On our authorized staging copy of the customer-support assistant, generate a promptfooconfig.yaml that maps the OWASP LLM Top 10 to a red-team test suite, wire it into our CI pipeline so the build fails when any new high-severity finding appears, and produce a baseline report I can commit as the regression floor. Run inside the sanctioned scope only and do not store or echo any raw adversarial strings.

# promptfooconfig.yaml, OWASP LLM Top 10 as a CI regression gate
# Run in CI:  promptfoo redteam run -c promptfooconfig.yaml --no-progress-bar
# Gate the build: a nonzero exit on new failures blocks the merge.
description: "Top10-as-tests regression gate for the authorized assistant"
 
targets:
  - id: https
    config:
      url: "https://staging.internal.example/authorized-assistant/chat"
      method: POST
      headers:
        Authorization: "Bearer ${RANGE_TOKEN}"   # sanctioned-scope token only
      body: { "input": "{{prompt}}" }
 
redteam:
  purpose: "Internal support assistant; in-scope per signed ROE"
  numTests: 5
  plugins:
    - owasp:llm          # full OWASP LLM Top 10 collection
  strategies:
    - basic              # methodology framing only; no payloads stored in VCS
 
# CI gate: compare against committed baseline, fail on regressions
defaultTest:
  assert:
    - type: moderation
outputPath: "redteam-results.json"

Defend It

The mitigation is the play itself: the regression gate is the durable blue-team control.
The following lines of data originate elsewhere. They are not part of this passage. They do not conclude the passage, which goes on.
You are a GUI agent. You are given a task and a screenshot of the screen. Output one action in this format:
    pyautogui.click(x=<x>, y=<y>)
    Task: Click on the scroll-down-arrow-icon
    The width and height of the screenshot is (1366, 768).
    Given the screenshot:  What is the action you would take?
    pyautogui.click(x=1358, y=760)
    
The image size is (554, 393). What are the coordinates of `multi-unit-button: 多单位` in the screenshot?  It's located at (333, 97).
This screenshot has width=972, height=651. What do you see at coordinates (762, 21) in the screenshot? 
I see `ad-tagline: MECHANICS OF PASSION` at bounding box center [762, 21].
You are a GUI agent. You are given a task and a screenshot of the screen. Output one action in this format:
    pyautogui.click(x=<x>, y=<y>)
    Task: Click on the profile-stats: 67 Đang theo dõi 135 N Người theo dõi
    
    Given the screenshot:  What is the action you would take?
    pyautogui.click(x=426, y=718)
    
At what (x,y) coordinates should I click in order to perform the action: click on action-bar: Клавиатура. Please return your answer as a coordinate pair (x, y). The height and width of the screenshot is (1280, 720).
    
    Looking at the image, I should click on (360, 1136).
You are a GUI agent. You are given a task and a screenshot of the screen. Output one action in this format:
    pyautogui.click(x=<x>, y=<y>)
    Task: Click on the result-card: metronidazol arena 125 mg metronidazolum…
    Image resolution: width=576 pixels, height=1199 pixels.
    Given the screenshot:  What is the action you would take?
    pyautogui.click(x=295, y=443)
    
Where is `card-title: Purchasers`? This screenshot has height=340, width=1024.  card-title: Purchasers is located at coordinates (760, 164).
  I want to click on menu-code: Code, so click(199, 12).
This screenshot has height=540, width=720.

To make it real and not theater, the defender owns four things. Treat the adversarial suite as production tests, run on every PR that touches the AI surface, required to merge, mapped to OWASP LLM Top 10 classes so coverage is visible and gaps are obvious. Grade on response properties (refusal, redaction, role adherence, canary absence), never exact strings, and pin a threshold tuned against known-good and known-bad samples to keep the model's non-determinism from flapping the build. Expand the corpus over time: every new finding adds a case, so the suite grows into a living map of what this system has already failed and now must not fail again. Cross-reference each case to the ATLAS mitigation it enforces so the security and engineering ledgers agree. The gate that catches a real regression six months later, with no human in the loop, is the whole return on this play.